Requirement: In the records below, find the line containing "For every named" and the line containing "人民智作 (731, 2000)"; please repeat exactly the lines from one to the other, both included, and nothing more.

Records for this exercise:
++++++++

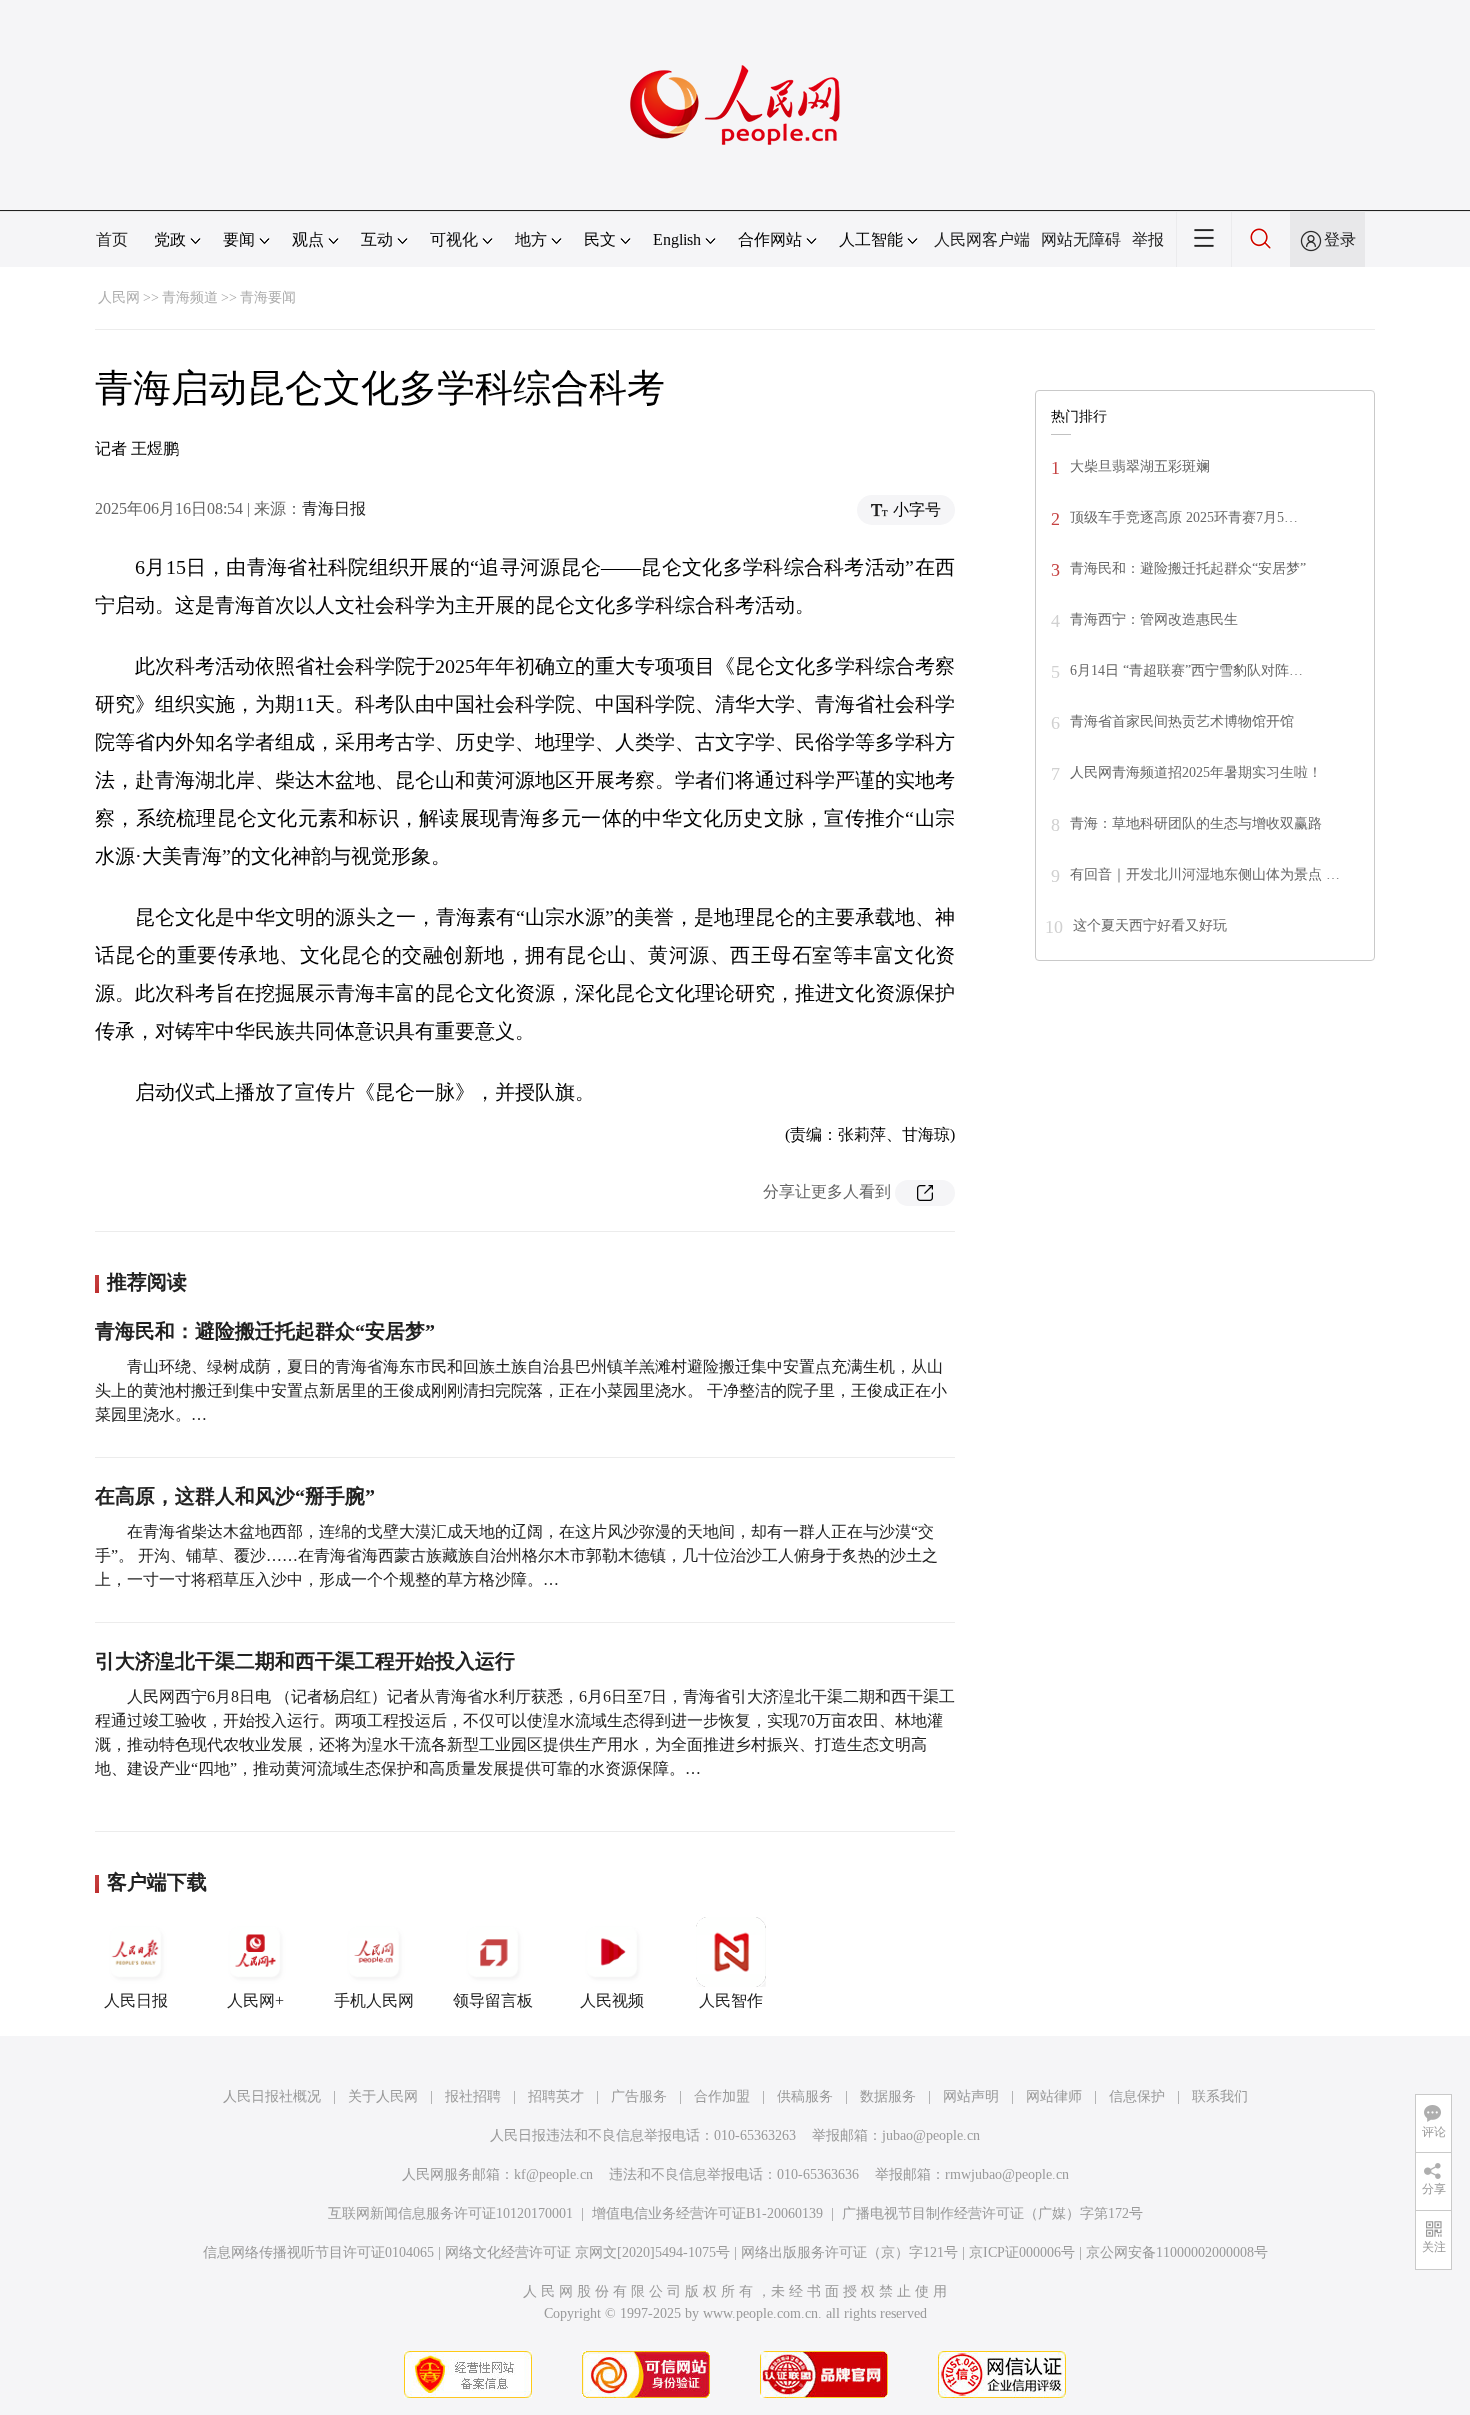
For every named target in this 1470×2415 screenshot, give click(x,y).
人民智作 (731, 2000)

++++++++

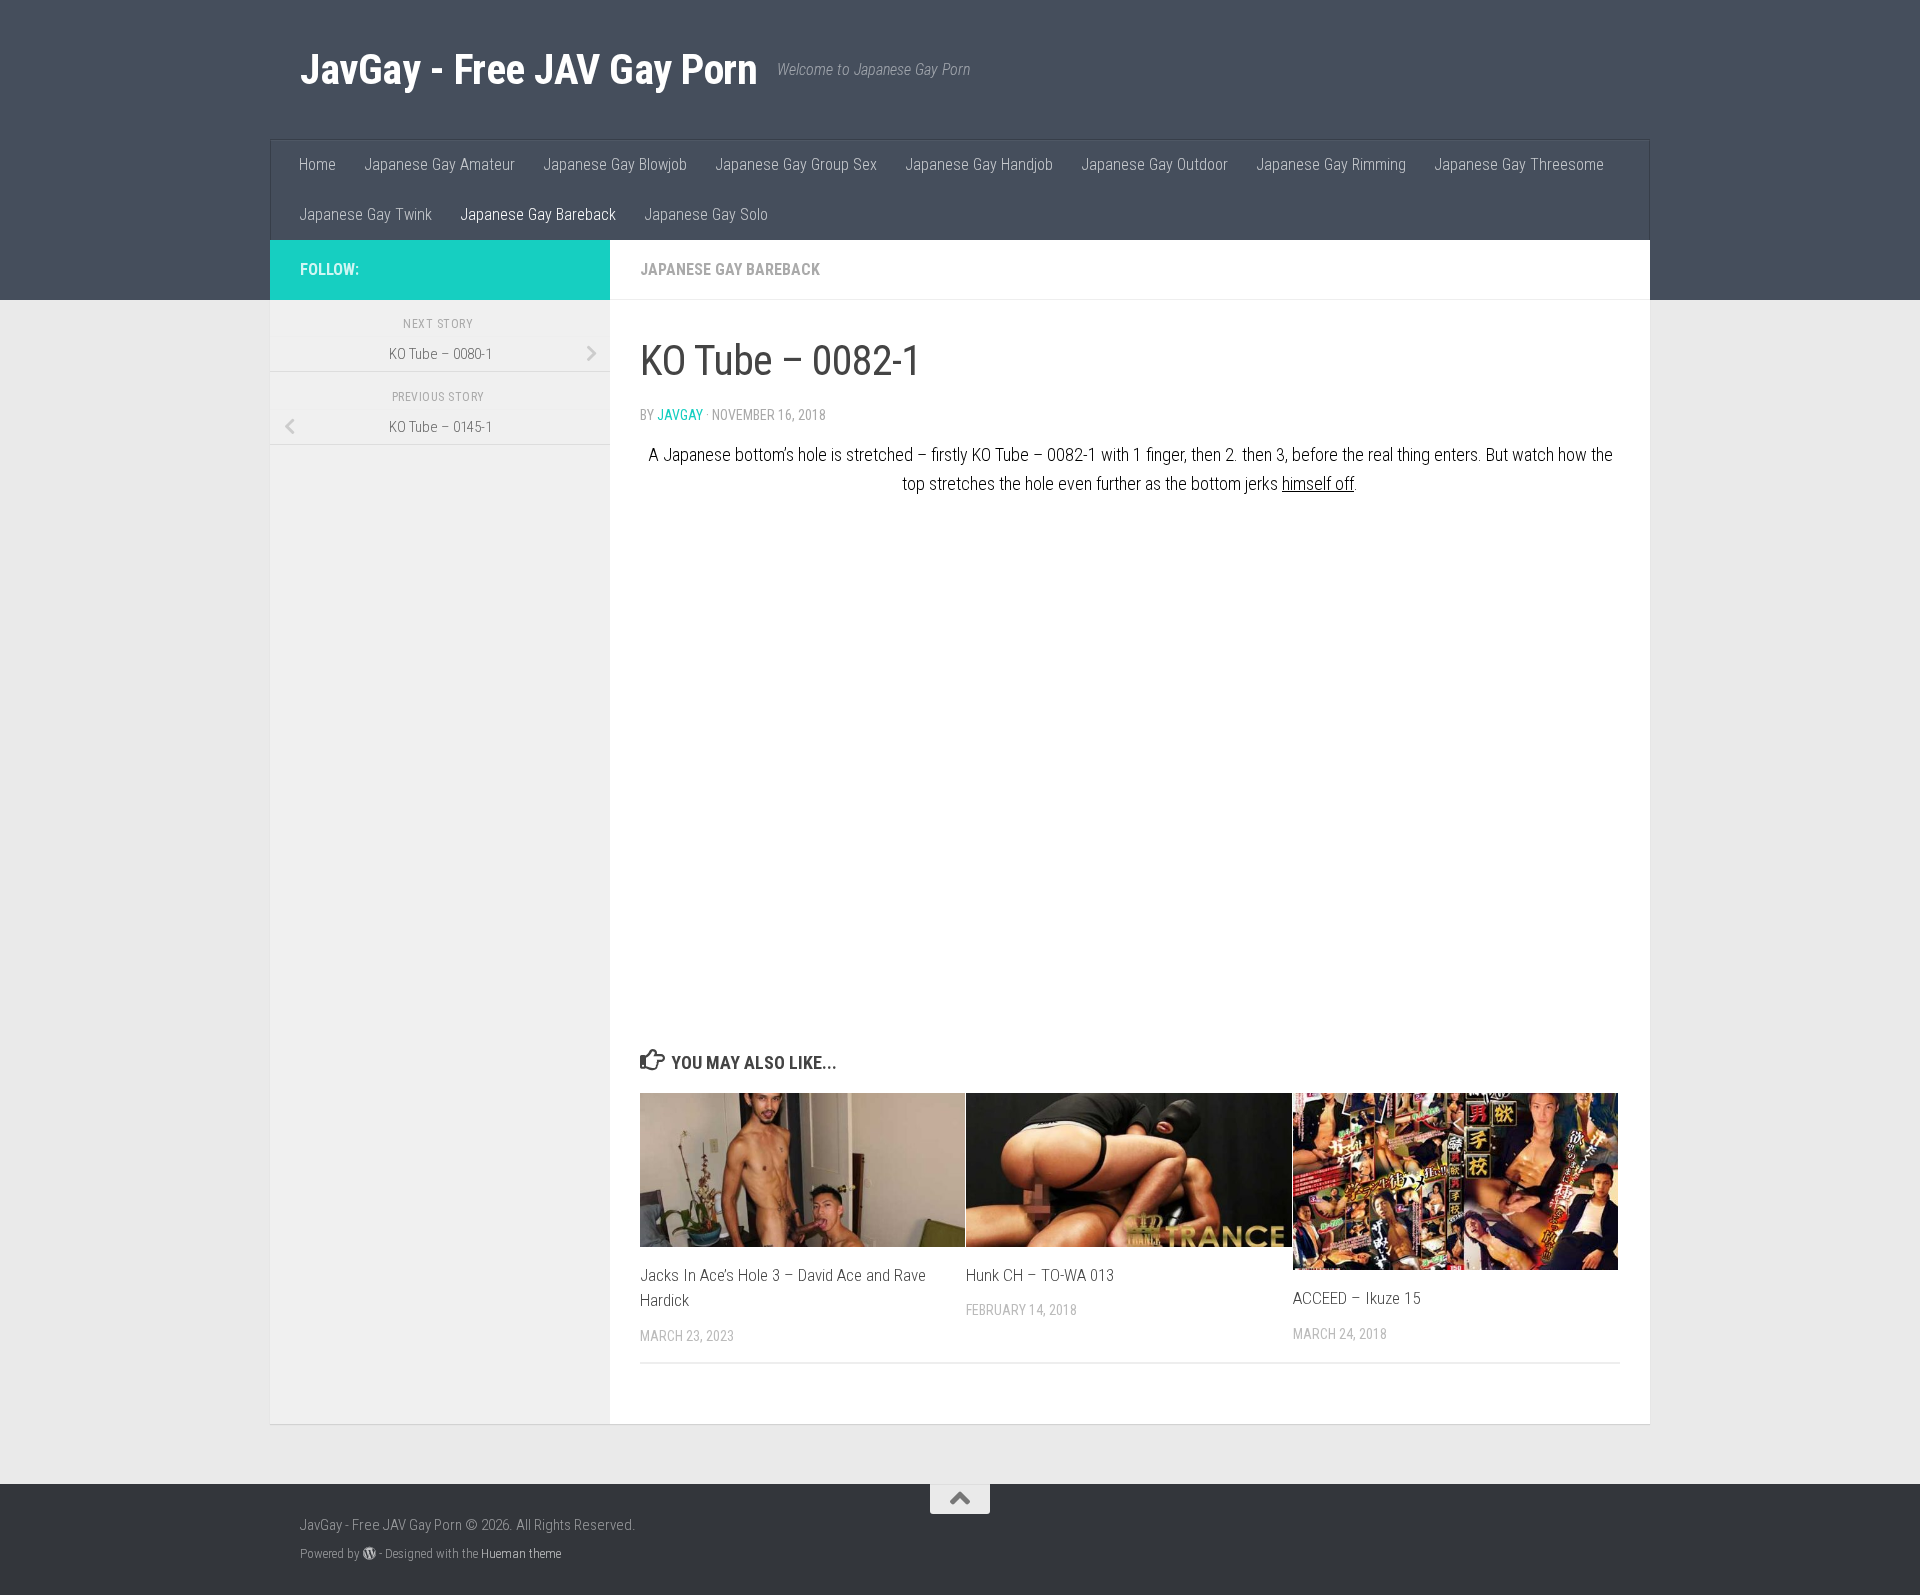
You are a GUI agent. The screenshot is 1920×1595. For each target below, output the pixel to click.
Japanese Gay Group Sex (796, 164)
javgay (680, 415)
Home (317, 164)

++++++++

The completed task:
For every named target in this 1470×2415 screenshot, give click(x,y).
人民智作 (731, 2000)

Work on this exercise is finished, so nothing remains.